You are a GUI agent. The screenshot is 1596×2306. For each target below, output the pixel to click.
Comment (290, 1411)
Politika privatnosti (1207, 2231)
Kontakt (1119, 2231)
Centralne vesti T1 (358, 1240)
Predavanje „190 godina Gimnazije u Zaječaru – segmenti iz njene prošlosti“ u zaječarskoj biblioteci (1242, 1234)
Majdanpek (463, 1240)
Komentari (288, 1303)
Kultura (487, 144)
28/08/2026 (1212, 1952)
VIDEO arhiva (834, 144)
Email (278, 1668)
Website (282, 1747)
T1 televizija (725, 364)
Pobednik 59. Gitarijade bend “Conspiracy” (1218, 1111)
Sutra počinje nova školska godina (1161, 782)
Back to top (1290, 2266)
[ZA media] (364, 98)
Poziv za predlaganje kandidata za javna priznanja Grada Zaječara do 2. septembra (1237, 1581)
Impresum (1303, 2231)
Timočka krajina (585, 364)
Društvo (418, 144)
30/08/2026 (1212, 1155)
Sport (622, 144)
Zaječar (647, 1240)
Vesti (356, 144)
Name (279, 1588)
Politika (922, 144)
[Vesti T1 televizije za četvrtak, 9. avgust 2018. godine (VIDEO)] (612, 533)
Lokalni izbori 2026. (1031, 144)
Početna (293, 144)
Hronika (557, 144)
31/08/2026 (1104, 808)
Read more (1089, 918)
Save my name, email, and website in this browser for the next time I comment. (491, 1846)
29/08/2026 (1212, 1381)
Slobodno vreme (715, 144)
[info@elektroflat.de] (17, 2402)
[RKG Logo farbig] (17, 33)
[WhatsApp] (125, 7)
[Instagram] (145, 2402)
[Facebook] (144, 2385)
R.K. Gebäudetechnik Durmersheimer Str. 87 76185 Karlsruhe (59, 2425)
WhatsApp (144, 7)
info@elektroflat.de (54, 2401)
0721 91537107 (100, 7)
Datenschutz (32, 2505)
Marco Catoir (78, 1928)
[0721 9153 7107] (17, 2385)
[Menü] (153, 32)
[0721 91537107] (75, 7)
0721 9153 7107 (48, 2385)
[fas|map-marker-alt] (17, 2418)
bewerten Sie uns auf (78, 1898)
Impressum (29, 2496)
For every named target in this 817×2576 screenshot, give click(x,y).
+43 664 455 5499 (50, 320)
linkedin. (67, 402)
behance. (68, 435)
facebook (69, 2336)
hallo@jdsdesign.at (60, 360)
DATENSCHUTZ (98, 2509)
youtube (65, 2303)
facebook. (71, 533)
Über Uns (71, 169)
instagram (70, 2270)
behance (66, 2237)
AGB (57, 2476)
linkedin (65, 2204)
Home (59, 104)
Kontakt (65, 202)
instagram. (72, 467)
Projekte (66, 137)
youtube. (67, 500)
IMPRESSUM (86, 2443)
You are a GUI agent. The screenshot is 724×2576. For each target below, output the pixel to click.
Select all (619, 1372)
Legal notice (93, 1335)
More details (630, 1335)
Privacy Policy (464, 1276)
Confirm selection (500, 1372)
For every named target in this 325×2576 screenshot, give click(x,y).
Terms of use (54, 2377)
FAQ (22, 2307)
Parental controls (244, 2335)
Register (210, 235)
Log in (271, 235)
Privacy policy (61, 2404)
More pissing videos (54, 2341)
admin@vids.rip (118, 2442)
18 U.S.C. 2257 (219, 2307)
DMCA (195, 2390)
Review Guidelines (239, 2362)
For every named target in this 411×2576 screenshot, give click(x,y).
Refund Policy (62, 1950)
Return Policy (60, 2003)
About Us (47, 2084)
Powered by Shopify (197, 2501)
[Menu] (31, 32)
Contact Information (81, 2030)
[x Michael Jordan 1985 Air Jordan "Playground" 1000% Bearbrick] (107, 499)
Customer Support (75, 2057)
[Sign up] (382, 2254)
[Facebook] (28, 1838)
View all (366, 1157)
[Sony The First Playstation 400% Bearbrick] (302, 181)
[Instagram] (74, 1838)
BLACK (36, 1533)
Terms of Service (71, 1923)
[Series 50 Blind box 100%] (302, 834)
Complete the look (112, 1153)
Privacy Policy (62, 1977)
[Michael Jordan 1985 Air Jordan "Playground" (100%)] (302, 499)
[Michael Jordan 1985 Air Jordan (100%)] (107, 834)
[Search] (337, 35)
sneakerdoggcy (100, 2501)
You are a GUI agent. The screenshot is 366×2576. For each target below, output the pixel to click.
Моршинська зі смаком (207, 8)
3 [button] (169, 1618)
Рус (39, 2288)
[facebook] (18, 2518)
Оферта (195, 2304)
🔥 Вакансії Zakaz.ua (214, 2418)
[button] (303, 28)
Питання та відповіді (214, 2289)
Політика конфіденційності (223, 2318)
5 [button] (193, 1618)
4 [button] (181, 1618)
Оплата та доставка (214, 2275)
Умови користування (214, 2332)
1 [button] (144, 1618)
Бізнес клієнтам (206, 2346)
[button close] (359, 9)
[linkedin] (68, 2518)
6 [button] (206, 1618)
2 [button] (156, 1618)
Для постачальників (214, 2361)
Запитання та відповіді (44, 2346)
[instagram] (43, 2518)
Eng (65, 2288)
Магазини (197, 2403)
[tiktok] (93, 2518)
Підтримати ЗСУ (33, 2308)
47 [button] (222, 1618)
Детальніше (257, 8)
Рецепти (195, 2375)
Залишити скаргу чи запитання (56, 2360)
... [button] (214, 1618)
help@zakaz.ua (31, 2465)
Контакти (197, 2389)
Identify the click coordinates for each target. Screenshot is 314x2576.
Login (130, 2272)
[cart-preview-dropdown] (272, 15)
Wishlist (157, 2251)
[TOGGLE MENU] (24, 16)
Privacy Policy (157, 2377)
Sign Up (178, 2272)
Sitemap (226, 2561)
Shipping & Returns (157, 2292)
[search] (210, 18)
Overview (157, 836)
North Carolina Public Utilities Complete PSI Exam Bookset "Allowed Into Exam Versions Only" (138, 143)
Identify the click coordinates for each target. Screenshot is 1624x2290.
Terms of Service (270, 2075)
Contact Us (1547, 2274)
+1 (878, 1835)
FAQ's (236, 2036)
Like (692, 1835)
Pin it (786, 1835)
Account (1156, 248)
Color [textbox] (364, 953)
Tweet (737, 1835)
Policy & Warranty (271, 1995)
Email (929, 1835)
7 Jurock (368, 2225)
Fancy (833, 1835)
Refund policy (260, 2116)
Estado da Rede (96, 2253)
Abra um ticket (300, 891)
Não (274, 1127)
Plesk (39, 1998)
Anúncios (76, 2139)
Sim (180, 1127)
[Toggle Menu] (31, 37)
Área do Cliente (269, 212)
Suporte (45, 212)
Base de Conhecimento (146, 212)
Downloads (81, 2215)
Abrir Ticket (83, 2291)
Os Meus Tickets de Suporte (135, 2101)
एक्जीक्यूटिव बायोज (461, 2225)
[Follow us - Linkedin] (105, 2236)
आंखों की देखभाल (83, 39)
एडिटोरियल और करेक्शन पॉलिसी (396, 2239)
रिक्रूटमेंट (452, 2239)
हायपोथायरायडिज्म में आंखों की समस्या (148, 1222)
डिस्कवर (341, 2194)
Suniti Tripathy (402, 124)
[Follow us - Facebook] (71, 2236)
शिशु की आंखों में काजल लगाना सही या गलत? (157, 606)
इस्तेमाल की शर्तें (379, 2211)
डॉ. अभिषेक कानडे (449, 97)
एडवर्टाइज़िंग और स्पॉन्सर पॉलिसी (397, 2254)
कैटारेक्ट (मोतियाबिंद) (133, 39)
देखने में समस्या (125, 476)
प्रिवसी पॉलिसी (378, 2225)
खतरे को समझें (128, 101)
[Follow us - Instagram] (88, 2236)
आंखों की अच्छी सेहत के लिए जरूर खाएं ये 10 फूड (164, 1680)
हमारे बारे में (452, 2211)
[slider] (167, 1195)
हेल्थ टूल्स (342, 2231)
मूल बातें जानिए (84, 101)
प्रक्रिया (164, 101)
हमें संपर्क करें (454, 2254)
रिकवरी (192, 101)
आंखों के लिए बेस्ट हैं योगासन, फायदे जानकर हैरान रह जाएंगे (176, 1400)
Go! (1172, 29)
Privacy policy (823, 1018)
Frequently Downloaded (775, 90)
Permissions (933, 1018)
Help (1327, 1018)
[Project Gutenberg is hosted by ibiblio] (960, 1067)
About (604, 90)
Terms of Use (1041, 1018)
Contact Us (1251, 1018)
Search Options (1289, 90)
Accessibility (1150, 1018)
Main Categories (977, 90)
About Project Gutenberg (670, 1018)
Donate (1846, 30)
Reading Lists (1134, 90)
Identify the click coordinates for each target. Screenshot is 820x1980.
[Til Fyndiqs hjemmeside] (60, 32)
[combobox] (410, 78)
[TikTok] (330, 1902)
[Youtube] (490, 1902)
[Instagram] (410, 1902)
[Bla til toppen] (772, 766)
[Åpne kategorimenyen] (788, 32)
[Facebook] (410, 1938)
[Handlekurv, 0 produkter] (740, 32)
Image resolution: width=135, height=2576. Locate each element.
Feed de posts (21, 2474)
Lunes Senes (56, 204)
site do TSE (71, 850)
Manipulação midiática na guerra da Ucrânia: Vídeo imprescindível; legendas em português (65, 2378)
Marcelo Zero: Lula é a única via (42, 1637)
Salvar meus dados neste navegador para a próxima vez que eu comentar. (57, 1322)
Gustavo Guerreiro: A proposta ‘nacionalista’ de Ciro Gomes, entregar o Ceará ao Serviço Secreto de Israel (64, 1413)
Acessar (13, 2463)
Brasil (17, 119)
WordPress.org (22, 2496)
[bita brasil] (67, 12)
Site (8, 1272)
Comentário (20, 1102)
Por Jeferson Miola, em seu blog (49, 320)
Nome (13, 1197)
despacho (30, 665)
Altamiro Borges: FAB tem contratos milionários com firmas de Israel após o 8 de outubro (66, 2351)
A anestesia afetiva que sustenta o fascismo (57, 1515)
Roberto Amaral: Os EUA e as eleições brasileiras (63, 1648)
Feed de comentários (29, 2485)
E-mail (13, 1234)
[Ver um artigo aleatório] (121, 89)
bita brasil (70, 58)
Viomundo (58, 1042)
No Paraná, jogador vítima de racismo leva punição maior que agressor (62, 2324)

Problem statement: Output exactly the leading lines of the data, up to and including the line marked by "Back to top (1290, 2266)".

Response area:
You are a GUI agent. The screenshot is 1596×2306. For each target below, output the pixel to click.
Comment (290, 1411)
Politika privatnosti (1207, 2231)
Kontakt (1119, 2231)
Centralne vesti T1 (358, 1240)
Predavanje „190 godina Gimnazije u Zaječaru – segmenti iz njene prošlosti“ u zaječarskoj biblioteci (1242, 1234)
Majdanpek (463, 1240)
Komentari (288, 1303)
Kultura (487, 144)
28/08/2026 (1212, 1952)
VIDEO arhiva (834, 144)
Email (278, 1668)
Website (282, 1747)
T1 televizija (725, 364)
Pobednik 59. Gitarijade bend “Conspiracy” (1218, 1111)
Sutra počinje nova školska godina (1161, 782)
Back to top (1290, 2266)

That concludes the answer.